Are you a smart investor? These 5 investment rules can give a reality check
Investment Advice: The Thumb rule will provide great assistance to first-time investors by giving them an idea of the investing world.
Investment Advice: Investing can be overwhelming for beginners as there are many things one needs to keep in mind. This is where the thumb rules of investing could help. The Thumb rule will provide great assistance to first-time investors by giving them an idea of the investing world.
Here are 5 thumb rules that can be useful for investors:
1. Emergency Fund rule
Before investing, one needs to have an emergency fund i.e the money one can use for financial emergencies. According to the rule, one must keep in hand funds equal to the cumulative expense of at least 3-6 months. This fund should be kept liquid and easily accessible.
2. Rules 72, 114 and 144
a) Rule 72
This thumb rule helps an investor in estimating the number of years in which the investment will double. To know the estimated number of years, one has to divide the number 72 by the expected rate of return.
Example- If an investor keeps the expected rate of return at 20 per cent, then he/she needs to divide 72 by 20 (72/20) which comes to 3.5 years. Thus, the investment will double in 3.5 years.
b) Rule 114
Same as rule 72, if an investor wants to know the estimated number of years the investment will triple, he/she needs to divide the expected rate of return by 114.
c) Rule 144
Similar to the above rules, if an investor wants to know the estimated number of years the investment will quadruple, he/she needs to divide the expected rate of return by 144.

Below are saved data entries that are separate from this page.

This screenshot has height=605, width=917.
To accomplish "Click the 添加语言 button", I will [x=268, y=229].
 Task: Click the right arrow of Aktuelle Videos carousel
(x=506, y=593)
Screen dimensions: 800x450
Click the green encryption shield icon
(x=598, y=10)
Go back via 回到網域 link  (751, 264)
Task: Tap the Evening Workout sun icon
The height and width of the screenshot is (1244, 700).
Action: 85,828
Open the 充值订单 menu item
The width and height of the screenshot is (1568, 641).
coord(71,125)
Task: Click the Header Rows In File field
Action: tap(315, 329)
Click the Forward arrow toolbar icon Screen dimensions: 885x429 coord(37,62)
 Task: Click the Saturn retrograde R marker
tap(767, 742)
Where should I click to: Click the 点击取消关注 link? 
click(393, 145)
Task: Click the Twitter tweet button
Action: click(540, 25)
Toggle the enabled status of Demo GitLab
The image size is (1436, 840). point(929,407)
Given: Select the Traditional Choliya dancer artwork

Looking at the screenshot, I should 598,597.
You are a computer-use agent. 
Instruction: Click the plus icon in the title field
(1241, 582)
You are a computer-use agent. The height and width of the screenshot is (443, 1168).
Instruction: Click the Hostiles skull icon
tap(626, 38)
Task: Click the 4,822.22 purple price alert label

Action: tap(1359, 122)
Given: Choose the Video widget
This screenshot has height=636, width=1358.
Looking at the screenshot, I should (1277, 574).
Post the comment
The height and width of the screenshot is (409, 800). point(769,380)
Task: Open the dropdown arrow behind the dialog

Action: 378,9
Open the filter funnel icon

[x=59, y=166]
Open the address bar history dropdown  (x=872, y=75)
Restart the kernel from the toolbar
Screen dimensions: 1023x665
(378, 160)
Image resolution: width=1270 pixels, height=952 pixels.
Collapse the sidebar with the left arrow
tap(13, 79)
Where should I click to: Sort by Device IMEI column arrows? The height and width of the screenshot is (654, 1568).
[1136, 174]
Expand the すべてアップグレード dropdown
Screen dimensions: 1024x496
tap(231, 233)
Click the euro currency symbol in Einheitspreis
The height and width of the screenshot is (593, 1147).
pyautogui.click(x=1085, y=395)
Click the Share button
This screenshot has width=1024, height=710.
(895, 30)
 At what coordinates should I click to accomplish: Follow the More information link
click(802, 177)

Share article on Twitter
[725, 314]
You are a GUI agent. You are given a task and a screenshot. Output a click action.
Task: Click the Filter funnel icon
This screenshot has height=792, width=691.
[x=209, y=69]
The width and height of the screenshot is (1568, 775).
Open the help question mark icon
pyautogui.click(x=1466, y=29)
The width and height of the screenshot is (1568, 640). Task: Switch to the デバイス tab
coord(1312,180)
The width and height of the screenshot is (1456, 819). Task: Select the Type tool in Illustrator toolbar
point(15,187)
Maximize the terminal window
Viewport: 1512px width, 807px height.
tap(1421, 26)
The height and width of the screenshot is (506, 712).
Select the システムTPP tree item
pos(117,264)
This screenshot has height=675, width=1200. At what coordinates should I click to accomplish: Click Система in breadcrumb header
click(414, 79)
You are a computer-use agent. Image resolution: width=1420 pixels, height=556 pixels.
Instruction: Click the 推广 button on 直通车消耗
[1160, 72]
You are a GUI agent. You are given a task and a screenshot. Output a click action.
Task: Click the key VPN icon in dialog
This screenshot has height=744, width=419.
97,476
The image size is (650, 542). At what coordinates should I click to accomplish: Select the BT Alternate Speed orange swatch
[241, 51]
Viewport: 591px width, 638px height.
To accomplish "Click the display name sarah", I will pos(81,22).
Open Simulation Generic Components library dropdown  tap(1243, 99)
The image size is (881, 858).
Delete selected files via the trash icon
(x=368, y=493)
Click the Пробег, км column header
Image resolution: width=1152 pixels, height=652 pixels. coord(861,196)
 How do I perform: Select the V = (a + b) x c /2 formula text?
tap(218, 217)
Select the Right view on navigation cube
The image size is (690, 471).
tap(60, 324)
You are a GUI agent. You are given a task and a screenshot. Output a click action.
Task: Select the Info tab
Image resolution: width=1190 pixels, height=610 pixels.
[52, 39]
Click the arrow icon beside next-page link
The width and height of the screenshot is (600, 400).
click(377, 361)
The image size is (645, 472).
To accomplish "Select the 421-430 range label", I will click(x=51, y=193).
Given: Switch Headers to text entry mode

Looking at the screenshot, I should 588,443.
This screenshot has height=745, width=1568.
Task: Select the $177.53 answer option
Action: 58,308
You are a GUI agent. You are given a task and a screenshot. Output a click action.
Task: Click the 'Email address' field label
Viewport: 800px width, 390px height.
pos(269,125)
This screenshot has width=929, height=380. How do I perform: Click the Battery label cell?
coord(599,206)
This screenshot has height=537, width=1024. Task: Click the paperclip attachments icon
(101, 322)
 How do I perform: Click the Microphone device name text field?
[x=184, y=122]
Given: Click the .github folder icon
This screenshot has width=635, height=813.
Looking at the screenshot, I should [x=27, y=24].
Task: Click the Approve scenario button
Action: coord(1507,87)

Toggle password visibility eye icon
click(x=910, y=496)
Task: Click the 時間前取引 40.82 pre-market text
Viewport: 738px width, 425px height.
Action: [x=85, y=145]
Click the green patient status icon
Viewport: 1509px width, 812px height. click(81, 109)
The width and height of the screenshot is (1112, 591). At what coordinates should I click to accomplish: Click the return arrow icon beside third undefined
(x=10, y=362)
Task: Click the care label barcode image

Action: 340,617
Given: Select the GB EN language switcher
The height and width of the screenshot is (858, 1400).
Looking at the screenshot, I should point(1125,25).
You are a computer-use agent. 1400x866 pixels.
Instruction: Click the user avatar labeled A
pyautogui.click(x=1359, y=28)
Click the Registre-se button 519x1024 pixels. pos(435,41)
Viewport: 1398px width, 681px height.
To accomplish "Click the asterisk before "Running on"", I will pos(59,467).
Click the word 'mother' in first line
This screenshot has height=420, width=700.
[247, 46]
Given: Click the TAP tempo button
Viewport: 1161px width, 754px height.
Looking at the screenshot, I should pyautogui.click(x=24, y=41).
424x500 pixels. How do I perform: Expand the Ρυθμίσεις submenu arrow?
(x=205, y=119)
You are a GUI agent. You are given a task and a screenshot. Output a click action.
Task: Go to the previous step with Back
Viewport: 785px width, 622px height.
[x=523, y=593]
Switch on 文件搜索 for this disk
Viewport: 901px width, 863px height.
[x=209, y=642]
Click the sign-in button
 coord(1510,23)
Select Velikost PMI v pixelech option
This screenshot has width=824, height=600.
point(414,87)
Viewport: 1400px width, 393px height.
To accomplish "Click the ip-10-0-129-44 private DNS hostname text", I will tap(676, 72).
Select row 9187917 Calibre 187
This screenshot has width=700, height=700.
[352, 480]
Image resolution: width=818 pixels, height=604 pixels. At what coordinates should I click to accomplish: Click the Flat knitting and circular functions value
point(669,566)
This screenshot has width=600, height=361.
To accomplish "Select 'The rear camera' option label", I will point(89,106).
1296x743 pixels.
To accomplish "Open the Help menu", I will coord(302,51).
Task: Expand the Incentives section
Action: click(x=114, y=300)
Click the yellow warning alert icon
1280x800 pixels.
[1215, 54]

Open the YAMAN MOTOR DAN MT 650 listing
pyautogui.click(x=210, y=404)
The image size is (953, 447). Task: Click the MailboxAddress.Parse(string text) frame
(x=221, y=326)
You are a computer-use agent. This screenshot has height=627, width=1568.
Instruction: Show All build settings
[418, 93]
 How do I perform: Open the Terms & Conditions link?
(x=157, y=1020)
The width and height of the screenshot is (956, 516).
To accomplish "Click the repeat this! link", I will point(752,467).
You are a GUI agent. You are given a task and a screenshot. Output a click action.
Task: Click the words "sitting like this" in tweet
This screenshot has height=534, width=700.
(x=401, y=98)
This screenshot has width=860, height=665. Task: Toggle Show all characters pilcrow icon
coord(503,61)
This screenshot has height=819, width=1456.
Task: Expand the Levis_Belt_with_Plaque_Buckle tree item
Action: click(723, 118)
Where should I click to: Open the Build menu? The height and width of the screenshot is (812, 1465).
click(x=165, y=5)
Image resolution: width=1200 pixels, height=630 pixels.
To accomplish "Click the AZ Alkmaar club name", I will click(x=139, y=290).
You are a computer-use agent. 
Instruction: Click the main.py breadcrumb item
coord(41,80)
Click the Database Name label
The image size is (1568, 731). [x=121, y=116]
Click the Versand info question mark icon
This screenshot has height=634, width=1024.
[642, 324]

3. Minimum 10% investment Rule
Investing is not the ideal option that comes to mind when a person starts earning but investing early can help in building wealth for the future. According to this rule, one has to invest 10 per cent of their current salary and increase it by 10 per cent every year.
4. 100 Minus Age rule
If one is confused about the asset allocation of equity and debt, then the 100 minus age rules will help. As per this rule, one has to subtract his/her age from 100. The result can be invested in equity and the balance in debt
Eg if someone is 20 years old
100-20= 80
80 percent of the portfolio should be equity and 20 per cent should be debt.
5. 4 % withdrawal rule
This is not an investment thumb rule but is worth knowing about. This rule is for retirees to ensure a steady income stream without spending their savings at a fast pace. According to the thumb rule, retirees should withdraw 4 percent of their retirement corpus to manage their living expenses. These expenses should not exceed Rs 4 lakh per year.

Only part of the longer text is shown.